------ Supplied material
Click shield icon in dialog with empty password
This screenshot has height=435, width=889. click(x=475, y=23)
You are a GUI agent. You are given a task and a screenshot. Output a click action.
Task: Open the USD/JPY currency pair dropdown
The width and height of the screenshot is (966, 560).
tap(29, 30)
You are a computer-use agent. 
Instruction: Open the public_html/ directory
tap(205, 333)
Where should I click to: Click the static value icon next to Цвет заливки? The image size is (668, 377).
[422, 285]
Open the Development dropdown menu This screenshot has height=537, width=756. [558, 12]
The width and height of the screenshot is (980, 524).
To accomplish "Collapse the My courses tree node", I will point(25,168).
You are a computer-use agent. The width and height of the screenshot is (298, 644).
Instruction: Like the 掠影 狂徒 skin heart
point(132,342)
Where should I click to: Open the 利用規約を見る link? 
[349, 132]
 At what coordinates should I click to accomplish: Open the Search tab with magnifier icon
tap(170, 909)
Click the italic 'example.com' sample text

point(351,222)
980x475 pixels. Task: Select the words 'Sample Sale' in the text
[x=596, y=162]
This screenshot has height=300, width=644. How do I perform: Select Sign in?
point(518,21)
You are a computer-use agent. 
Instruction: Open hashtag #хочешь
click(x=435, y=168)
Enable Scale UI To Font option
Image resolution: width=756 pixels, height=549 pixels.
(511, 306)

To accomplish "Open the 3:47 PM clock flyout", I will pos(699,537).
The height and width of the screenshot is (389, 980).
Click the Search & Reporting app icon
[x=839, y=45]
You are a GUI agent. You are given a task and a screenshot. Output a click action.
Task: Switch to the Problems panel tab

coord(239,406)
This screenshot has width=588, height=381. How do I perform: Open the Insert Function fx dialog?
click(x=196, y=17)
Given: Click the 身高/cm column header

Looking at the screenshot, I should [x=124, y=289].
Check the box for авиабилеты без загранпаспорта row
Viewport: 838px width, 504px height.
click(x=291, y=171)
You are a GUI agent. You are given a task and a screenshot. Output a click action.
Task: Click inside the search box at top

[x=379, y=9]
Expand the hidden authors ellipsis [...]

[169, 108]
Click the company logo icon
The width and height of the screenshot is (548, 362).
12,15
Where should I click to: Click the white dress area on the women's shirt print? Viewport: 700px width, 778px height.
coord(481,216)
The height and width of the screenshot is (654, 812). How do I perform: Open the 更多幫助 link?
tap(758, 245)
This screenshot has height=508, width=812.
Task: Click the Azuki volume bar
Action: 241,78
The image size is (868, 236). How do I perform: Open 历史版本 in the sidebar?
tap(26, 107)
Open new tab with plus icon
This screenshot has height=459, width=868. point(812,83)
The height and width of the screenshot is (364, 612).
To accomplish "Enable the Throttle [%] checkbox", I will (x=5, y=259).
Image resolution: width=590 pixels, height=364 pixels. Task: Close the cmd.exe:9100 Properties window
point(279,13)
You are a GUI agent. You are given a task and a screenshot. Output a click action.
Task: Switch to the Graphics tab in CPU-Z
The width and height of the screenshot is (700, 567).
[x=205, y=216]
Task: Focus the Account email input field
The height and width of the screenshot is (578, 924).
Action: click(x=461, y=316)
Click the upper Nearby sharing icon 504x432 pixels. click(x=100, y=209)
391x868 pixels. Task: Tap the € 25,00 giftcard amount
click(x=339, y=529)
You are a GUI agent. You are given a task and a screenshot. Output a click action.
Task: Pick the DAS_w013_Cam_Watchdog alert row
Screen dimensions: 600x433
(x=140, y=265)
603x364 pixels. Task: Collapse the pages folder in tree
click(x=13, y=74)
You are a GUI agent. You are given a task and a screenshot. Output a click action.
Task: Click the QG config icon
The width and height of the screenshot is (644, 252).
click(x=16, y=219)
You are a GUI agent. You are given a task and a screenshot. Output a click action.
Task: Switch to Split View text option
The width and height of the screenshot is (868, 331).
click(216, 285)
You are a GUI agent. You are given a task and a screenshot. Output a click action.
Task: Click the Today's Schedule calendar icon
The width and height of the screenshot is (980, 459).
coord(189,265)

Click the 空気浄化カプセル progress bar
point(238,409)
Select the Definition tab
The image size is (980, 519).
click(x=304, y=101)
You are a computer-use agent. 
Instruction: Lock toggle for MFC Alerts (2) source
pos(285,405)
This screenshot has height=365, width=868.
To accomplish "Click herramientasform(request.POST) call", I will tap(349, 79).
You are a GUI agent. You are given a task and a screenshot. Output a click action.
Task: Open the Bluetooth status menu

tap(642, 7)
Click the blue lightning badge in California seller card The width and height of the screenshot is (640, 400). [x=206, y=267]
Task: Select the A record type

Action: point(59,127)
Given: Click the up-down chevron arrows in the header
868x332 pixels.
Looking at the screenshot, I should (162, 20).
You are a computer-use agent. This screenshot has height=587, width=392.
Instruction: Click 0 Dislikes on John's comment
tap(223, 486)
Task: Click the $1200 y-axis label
------------
**Aim of the task:** Transcription of the entire listing, word for word, is required.

**Exercise result:**
Click shield icon in dialog with empty password
This screenshot has height=435, width=889. click(x=475, y=23)
You are a GUI agent. You are given a task and a screenshot. Output a click action.
Task: Open the USD/JPY currency pair dropdown
The width and height of the screenshot is (966, 560).
tap(29, 30)
You are a computer-use agent. 
Instruction: Open the public_html/ directory
tap(205, 333)
Where should I click to: Click the static value icon next to Цвет заливки? The image size is (668, 377).
[422, 285]
Open the Development dropdown menu This screenshot has height=537, width=756. [558, 12]
The width and height of the screenshot is (980, 524).
To accomplish "Collapse the My courses tree node", I will point(25,168).
You are a computer-use agent. The width and height of the screenshot is (298, 644).
Instruction: Like the 掠影 狂徒 skin heart
point(132,342)
Where should I click to: Open the 利用規約を見る link? 
[349, 132]
 At what coordinates should I click to accomplish: Open the Search tab with magnifier icon
tap(170, 909)
Click the italic 'example.com' sample text

point(351,222)
980x475 pixels. Task: Select the words 'Sample Sale' in the text
[x=596, y=162]
This screenshot has height=300, width=644. How do I perform: Select Sign in?
point(518,21)
You are a computer-use agent. 
Instruction: Open hashtag #хочешь
click(x=435, y=168)
Enable Scale UI To Font option
Image resolution: width=756 pixels, height=549 pixels.
(511, 306)

To accomplish "Open the 3:47 PM clock flyout", I will pos(699,537).
The height and width of the screenshot is (389, 980).
Click the Search & Reporting app icon
[x=839, y=45]
You are a GUI agent. You are given a task and a screenshot. Output a click action.
Task: Switch to the Problems panel tab

coord(239,406)
This screenshot has width=588, height=381. How do I perform: Open the Insert Function fx dialog?
click(x=196, y=17)
Given: Click the 身高/cm column header

Looking at the screenshot, I should [x=124, y=289].
Check the box for авиабилеты без загранпаспорта row
Viewport: 838px width, 504px height.
click(x=291, y=171)
You are a GUI agent. You are given a task and a screenshot. Output a click action.
Task: Click inside the search box at top

[x=379, y=9]
Expand the hidden authors ellipsis [...]

[169, 108]
Click the company logo icon
The width and height of the screenshot is (548, 362).
12,15
Where should I click to: Click the white dress area on the women's shirt print? Viewport: 700px width, 778px height.
coord(481,216)
The height and width of the screenshot is (654, 812). How do I perform: Open the 更多幫助 link?
tap(758, 245)
This screenshot has height=508, width=812.
Task: Click the Azuki volume bar
Action: 241,78
The image size is (868, 236). How do I perform: Open 历史版本 in the sidebar?
tap(26, 107)
Open new tab with plus icon
This screenshot has height=459, width=868. point(812,83)
The height and width of the screenshot is (364, 612).
To accomplish "Enable the Throttle [%] checkbox", I will (x=5, y=259).
Image resolution: width=590 pixels, height=364 pixels. Task: Close the cmd.exe:9100 Properties window
point(279,13)
You are a GUI agent. You are given a task and a screenshot. Output a click action.
Task: Switch to the Graphics tab in CPU-Z
The width and height of the screenshot is (700, 567).
[x=205, y=216]
Task: Focus the Account email input field
The height and width of the screenshot is (578, 924).
Action: click(x=461, y=316)
Click the upper Nearby sharing icon 504x432 pixels. click(x=100, y=209)
391x868 pixels. Task: Tap the € 25,00 giftcard amount
click(x=339, y=529)
You are a GUI agent. You are given a task and a screenshot. Output a click action.
Task: Pick the DAS_w013_Cam_Watchdog alert row
Screen dimensions: 600x433
(x=140, y=265)
603x364 pixels. Task: Collapse the pages folder in tree
click(x=13, y=74)
You are a GUI agent. You are given a task and a screenshot. Output a click action.
Task: Click the QG config icon
The width and height of the screenshot is (644, 252).
click(x=16, y=219)
You are a GUI agent. You are given a task and a screenshot. Output a click action.
Task: Switch to Split View text option
The width and height of the screenshot is (868, 331).
click(216, 285)
You are a GUI agent. You are given a task and a screenshot. Output a click action.
Task: Click the Today's Schedule calendar icon
The width and height of the screenshot is (980, 459).
coord(189,265)

Click the 空気浄化カプセル progress bar
point(238,409)
Select the Definition tab
The image size is (980, 519).
click(x=304, y=101)
You are a computer-use agent. 
Instruction: Lock toggle for MFC Alerts (2) source
pos(285,405)
This screenshot has height=365, width=868.
To accomplish "Click herramientasform(request.POST) call", I will tap(349, 79).
You are a GUI agent. You are given a task and a screenshot. Output a click action.
Task: Open the Bluetooth status menu

tap(642, 7)
Click the blue lightning badge in California seller card The width and height of the screenshot is (640, 400). [x=206, y=267]
Task: Select the A record type

Action: point(59,127)
Given: Click the up-down chevron arrows in the header
868x332 pixels.
Looking at the screenshot, I should (162, 20).
You are a computer-use agent. This screenshot has height=587, width=392.
Instruction: Click 0 Dislikes on John's comment
tap(223, 486)
Task: Click the $1200 y-axis label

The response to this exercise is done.